CD Review: Brian Stokes Mitchell – Simply Broadway

“Haven't sung half the songs I want to”

Even if I hadn’t listened to a whole lot of musical theatre stars’ CDs over the past few weeks, I’d still be mightily impressed with Brian Stokes Mitchell’s second album Simply Broadway, for it really is something. Not content with just gathering together a selection of classic songs, he and his arranger Tedd Firth, who also pulls double-duty on a fine grand piano, have reimagined and reinterpreted them all.

There’s nothing simple about the piano accompaniment here though, it’s rich and complex and really brings something new to the table. Just listen to the opening track ‘Feeling Good’ and how it flows differently once released from the stomping chord progression we’re so used to, likewise Les Miserables' ‘Stars’ finds an alternative emotional energy here, Mitchell’s dramatic storytelling coming to the fore. 

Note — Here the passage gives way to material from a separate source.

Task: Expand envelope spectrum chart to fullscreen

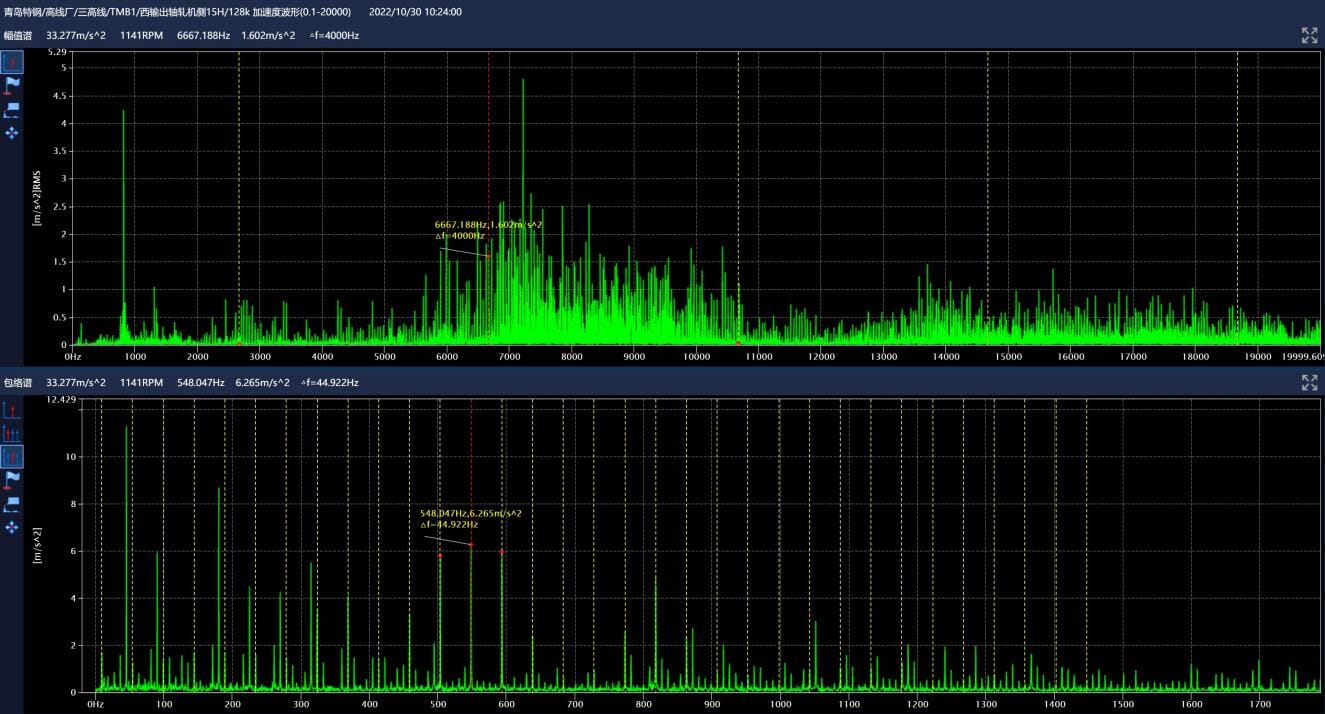Action: (x=1309, y=382)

He’s also canny enough to ebb and flow with such powerful music – the piano break in Sondheim’s ‘Sorry-Grateful’ is a thing of beauty, the same composer’s ‘Finishing The Hat’ is almost whispered at times. There’s an acknowledged debt to the inspiration of Tony Bennett and Bill Evans which pays huge dividends in knowing how and when to deploy such devastating intimacy – Carousel’s ‘Soliloquy’ has surely never sounded so scintillating.

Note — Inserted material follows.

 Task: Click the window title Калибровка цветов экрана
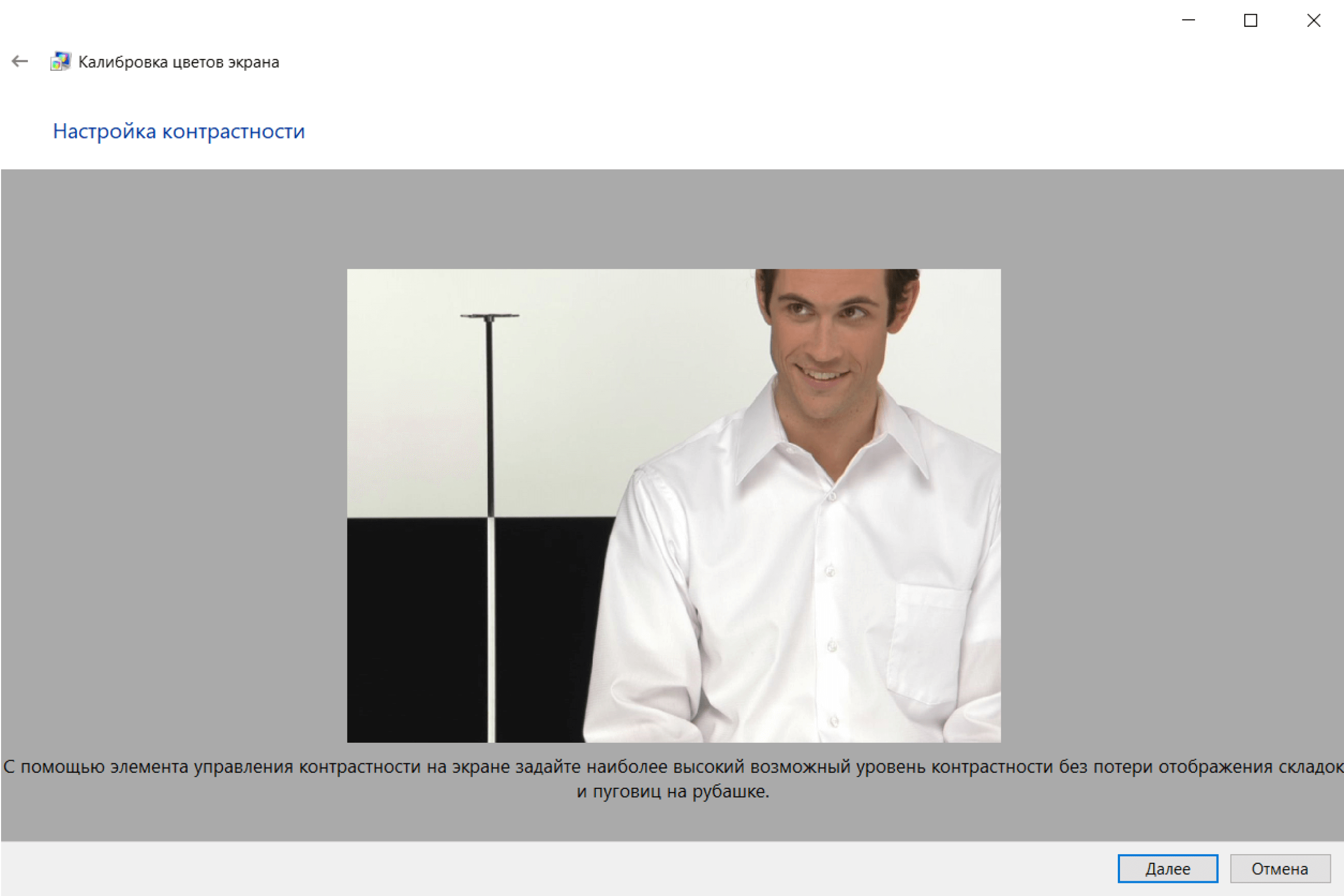(x=178, y=62)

It’s not all so serious either. Mitchell has much fun with a skip through ‘If I Were a Rich Man’ and he’s full of romantic yearning on the likes of ‘Some Enchanted Evening’ and ‘Some Other Time’. Thus the intensity of Simply Broadway never becomes overbearing, it is finely calibrated to take the listener on an intelligent and insightful journey through the possibilities of a piano-based take on the world of musical theatre.